* **Aim 1**
Copy out the entries word for word, starting with the line that contains "This screenshot has height=417, width=1568." and continuing through the final line of the entries.

* **Selected extract**
========================
Anyway, thanks to my good friend Mir, I am CLEARED to DRINK DIET COKE AT WILL.

Take that, Judgy McJudgmenterson.

Random observations

Here are some fun things I learned today...addressed to the person who taught me whatever thing I learned.

Dear Lady In Front Of Me On The Way To School In The White Neon,

While I applaud your use of your turn signal, it is my unfortunate job to let you know that turn signals do not in any way alter the space-time continuum or suspend the laws of physics. It would stand to reason then that your Dodge Neon cannot occupy the same space as my Mercury Sable. If you battle me, you will lose. Guaranteed.

Dear Guy In Front Of Me On My Way Back To My Car After School,

Yes. I did hear you make those monkey noises.

Dear 1L Walking Out Of School Next To Me Today,

I see that you're holding your Property and your ConLaw textbooks. They look heavy! And important! I also see that your backpack is nearly empty. You may be fooling undergrad girls, but you're not fooling me. FYI.

Dear Extra-Sharp White Cheddar Cheese That Cost Me $8.95,

You are so awesome. I heart you. If I could marry you and have your babies, I won't lie, I'd do it.

OK...I think that's it for now. I have to do some work-work, some school-work, and write a cross-exam for Trial Ad for tomorrow night. MORE CHEESE! And marshmallows! And, I won't lie, maybe a beer.

I'm dying over here.

WHY hasn't this place, the dream employment place, called me yet? Oh sure, you might say they're "busy", or that they're "doing work", or even "having meetings", but don't they know I'm staring intently at my phone, checking my email obsessively, and just generally being a huge freak???? DON'T THEY KNOW?

Sigh.

I guess all I can do is hope that the woman I talked to yesterday is really on top of it, and that she loved me as much as she said she did, and that she'll call or email at least by the end of the week...although in the next five minutes would be BETTER FOR ME. I can't help it...I'm a psycho.

UPDATE: I will be going in next Tuesday afternoon for a second interview. YAY!

Monday, April 03, 2006

Why me?

Dear Pint of Ben and Jerry's Napolean Dynamite Ice Cream,

You made me want you. With your colorful carton, and your descriptive words urging me to indulge in your cold, creamy mixture of Cherry Garcia and Fudge Brownie, swirled together in an intoxicating mixture of happy, gooey goodness...you teased me. And then, and then...it all went bad. You hiked up your skirt, batted your eyelashes, and let me buy you a steak dinner and four gin and tonics, and then you went to the bathroom and never came back, you dirty slut. You stole the keys to my car, opened a credit card in my name, depleted my savings, and kicked me in the face. Twice.
========================
Word and element location data

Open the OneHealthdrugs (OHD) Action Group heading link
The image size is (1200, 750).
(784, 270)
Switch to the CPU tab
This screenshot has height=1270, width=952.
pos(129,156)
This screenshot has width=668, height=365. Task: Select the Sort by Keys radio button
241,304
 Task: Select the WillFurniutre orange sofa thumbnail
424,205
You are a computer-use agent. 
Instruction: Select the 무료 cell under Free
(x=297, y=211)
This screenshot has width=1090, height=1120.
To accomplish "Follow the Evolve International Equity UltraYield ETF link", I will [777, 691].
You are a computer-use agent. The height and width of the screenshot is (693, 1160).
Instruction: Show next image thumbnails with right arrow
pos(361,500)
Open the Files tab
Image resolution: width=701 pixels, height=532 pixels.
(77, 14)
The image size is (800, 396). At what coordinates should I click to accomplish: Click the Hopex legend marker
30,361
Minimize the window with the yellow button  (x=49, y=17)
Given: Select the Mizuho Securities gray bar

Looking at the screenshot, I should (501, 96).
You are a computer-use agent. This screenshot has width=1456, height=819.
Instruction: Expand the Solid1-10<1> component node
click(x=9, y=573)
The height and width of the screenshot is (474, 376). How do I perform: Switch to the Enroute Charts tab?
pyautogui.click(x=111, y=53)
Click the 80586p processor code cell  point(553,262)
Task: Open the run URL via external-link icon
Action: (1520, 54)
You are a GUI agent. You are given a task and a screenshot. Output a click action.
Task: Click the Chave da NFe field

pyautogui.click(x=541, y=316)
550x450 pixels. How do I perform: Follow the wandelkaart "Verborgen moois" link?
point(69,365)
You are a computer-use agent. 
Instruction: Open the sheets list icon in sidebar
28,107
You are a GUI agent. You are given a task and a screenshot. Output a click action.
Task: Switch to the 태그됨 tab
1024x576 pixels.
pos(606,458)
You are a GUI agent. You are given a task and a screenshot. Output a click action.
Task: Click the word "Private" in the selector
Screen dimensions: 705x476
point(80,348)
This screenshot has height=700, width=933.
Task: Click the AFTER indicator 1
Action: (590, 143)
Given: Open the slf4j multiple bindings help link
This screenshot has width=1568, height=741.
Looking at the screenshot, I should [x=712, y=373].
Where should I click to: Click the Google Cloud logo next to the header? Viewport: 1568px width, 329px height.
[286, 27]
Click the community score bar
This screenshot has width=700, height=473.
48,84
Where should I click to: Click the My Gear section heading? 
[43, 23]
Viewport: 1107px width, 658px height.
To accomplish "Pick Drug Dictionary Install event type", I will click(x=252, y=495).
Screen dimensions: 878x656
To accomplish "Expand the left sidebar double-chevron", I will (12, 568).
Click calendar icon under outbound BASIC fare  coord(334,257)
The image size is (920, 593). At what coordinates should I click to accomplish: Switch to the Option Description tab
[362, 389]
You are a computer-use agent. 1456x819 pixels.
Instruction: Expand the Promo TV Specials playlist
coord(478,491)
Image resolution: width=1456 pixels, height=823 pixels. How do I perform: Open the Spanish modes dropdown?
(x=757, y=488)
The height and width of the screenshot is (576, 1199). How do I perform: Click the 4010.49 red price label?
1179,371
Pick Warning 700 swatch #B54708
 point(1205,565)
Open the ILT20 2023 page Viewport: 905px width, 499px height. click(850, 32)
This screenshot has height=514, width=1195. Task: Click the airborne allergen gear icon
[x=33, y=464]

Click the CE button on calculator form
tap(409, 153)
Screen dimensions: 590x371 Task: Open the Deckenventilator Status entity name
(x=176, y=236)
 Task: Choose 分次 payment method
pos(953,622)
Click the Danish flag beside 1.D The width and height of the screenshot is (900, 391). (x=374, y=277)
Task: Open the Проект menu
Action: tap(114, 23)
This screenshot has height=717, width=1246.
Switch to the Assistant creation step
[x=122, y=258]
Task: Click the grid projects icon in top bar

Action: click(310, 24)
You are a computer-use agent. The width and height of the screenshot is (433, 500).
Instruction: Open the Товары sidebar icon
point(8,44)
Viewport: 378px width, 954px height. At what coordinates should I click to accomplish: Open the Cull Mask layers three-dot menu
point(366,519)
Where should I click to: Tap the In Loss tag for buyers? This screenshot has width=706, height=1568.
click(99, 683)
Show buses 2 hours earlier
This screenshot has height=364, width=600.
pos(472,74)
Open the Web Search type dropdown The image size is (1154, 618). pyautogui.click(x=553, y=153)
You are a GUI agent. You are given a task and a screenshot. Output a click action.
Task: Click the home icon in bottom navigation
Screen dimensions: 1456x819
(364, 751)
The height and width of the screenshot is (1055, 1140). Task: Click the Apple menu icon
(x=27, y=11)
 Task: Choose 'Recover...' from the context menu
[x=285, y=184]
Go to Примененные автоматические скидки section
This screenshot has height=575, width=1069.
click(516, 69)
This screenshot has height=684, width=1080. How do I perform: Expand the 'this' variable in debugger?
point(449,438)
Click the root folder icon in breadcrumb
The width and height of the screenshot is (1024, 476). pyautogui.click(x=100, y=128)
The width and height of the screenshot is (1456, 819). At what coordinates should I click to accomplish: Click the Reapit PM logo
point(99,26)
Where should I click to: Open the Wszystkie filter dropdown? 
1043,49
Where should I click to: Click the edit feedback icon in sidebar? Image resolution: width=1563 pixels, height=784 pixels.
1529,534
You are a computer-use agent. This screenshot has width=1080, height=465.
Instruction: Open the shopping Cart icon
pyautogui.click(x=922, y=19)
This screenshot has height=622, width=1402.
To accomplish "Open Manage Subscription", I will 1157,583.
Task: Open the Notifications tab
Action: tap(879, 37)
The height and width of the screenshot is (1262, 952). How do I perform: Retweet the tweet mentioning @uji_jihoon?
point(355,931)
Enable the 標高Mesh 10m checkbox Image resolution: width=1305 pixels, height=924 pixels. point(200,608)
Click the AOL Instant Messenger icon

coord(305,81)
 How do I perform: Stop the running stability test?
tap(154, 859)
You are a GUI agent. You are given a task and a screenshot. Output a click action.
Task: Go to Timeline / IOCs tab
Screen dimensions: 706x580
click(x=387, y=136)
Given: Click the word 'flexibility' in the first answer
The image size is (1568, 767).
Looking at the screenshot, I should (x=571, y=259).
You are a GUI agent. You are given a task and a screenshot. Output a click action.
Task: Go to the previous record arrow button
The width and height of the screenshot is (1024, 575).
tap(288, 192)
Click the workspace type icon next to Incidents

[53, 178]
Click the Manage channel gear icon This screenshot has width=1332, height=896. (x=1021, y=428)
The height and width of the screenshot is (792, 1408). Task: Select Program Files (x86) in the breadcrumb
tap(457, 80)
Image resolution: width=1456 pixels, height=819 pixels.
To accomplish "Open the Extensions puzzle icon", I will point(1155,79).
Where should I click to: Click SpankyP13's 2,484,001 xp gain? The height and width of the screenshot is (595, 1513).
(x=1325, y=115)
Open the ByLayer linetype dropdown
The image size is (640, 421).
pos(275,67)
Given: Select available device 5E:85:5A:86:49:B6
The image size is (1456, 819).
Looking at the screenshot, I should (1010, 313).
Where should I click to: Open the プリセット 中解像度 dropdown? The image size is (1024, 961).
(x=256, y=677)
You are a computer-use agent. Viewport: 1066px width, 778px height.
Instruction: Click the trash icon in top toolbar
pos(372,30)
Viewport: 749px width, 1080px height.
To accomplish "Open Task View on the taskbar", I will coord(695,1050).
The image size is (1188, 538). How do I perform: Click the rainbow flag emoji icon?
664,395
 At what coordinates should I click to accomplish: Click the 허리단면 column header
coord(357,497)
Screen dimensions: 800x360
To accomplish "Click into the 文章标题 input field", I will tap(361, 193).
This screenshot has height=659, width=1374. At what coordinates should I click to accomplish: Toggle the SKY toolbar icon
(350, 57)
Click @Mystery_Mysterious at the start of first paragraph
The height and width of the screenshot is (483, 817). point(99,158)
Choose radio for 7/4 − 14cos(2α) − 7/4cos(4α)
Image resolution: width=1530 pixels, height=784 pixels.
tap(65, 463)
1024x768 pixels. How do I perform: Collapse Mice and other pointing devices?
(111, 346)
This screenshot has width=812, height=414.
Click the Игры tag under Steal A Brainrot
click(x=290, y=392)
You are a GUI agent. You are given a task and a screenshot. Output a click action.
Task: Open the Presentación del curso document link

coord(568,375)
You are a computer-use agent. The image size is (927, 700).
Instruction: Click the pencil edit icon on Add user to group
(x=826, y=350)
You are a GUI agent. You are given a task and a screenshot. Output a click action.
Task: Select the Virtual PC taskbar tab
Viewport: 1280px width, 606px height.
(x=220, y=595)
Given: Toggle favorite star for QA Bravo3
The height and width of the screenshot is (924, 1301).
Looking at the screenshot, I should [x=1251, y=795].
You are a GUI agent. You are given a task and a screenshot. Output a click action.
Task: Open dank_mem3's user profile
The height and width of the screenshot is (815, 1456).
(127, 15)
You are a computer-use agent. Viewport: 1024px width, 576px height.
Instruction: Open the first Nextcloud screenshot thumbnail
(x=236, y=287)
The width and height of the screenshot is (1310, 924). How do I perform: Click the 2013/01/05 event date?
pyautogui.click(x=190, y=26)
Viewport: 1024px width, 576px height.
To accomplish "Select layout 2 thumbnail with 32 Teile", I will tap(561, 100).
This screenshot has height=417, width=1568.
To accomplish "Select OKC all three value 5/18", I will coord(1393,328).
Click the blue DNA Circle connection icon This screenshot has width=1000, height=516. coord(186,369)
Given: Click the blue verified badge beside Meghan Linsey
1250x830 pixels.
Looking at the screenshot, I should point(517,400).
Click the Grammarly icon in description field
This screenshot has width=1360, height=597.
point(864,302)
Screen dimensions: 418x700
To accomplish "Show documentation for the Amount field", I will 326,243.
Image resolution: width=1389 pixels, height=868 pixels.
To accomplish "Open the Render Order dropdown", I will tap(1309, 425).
========================
* **Aim 2**
According to the text, when will the writer go in for a second interview?

* **Complete answer 1**
This screenshot has height=417, width=1568.
To accomplish "Select OKC all three value 5/18", I will coord(1393,328).
Click the blue DNA Circle connection icon This screenshot has width=1000, height=516. coord(186,369)
Given: Click the blue verified badge beside Meghan Linsey
1250x830 pixels.
Looking at the screenshot, I should point(517,400).
Click the Grammarly icon in description field
This screenshot has width=1360, height=597.
point(864,302)
Screen dimensions: 418x700
To accomplish "Show documentation for the Amount field", I will 326,243.
Image resolution: width=1389 pixels, height=868 pixels.
To accomplish "Open the Render Order dropdown", I will tap(1309, 425).

* **Complete answer 2**
Next Tuesday afternoon.